Task instructions →
Would you restate the listing word for word, with the images omitted?

Recorded information →
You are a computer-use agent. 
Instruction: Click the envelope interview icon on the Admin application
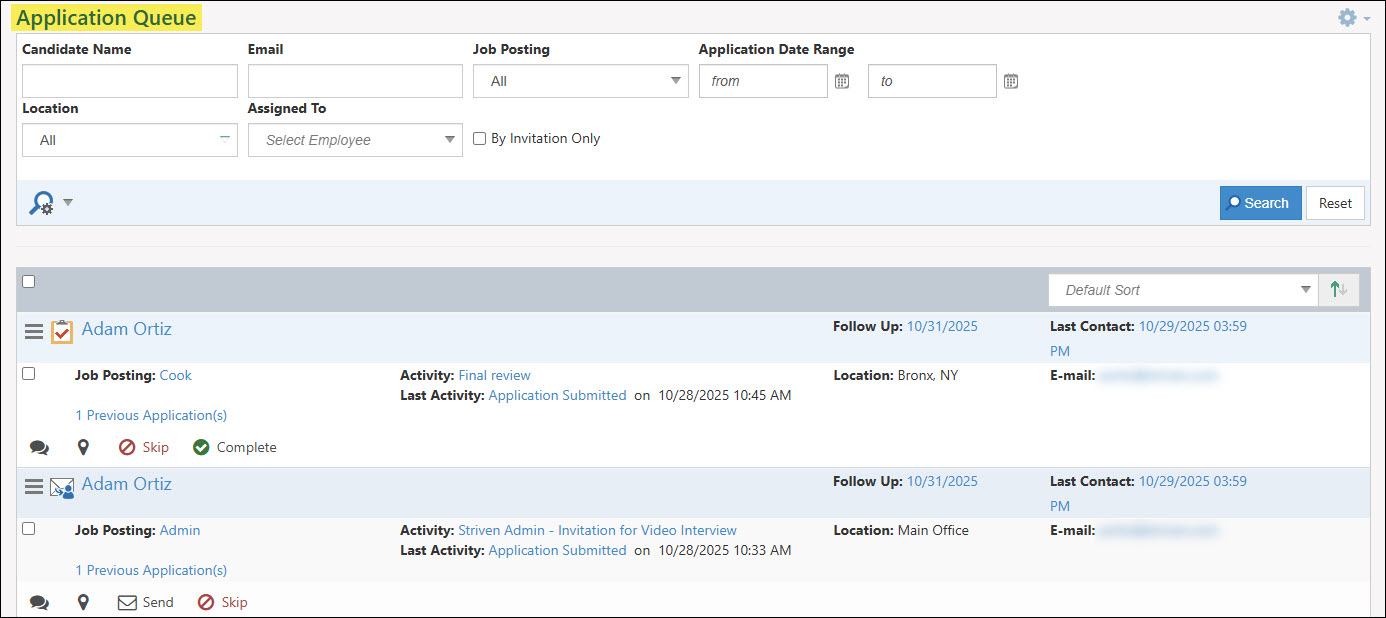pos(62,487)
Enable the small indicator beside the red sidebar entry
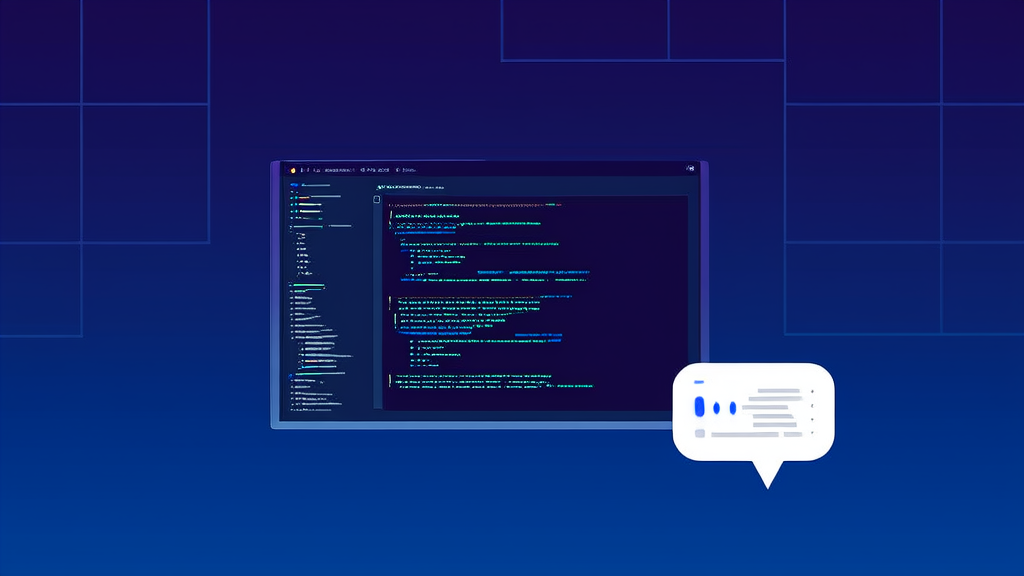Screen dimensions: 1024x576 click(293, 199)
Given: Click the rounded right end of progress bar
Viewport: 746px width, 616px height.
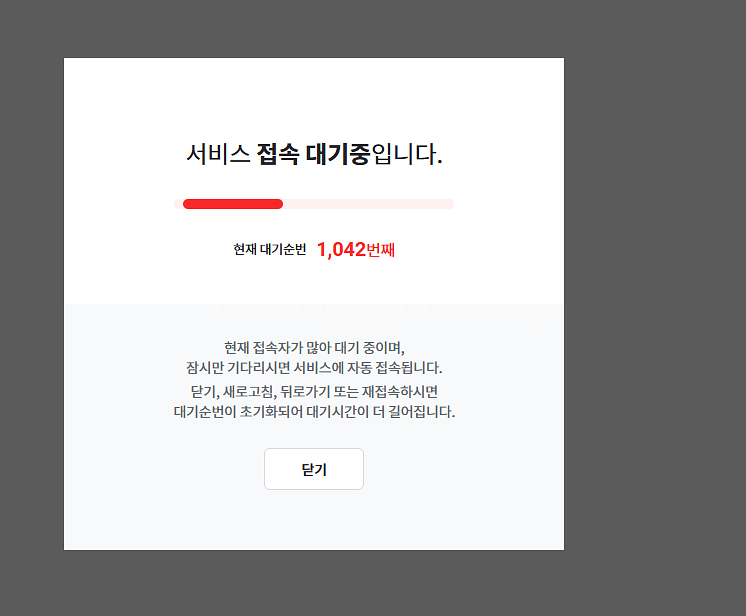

Answer space →
You are a computer-use agent. 
Instruction: Click the envelope interview icon on the Admin application
pos(62,487)
Enable the small indicator beside the red sidebar entry
Screen dimensions: 1024x576 click(293, 199)
Given: Click the rounded right end of progress bar
Viewport: 746px width, 616px height.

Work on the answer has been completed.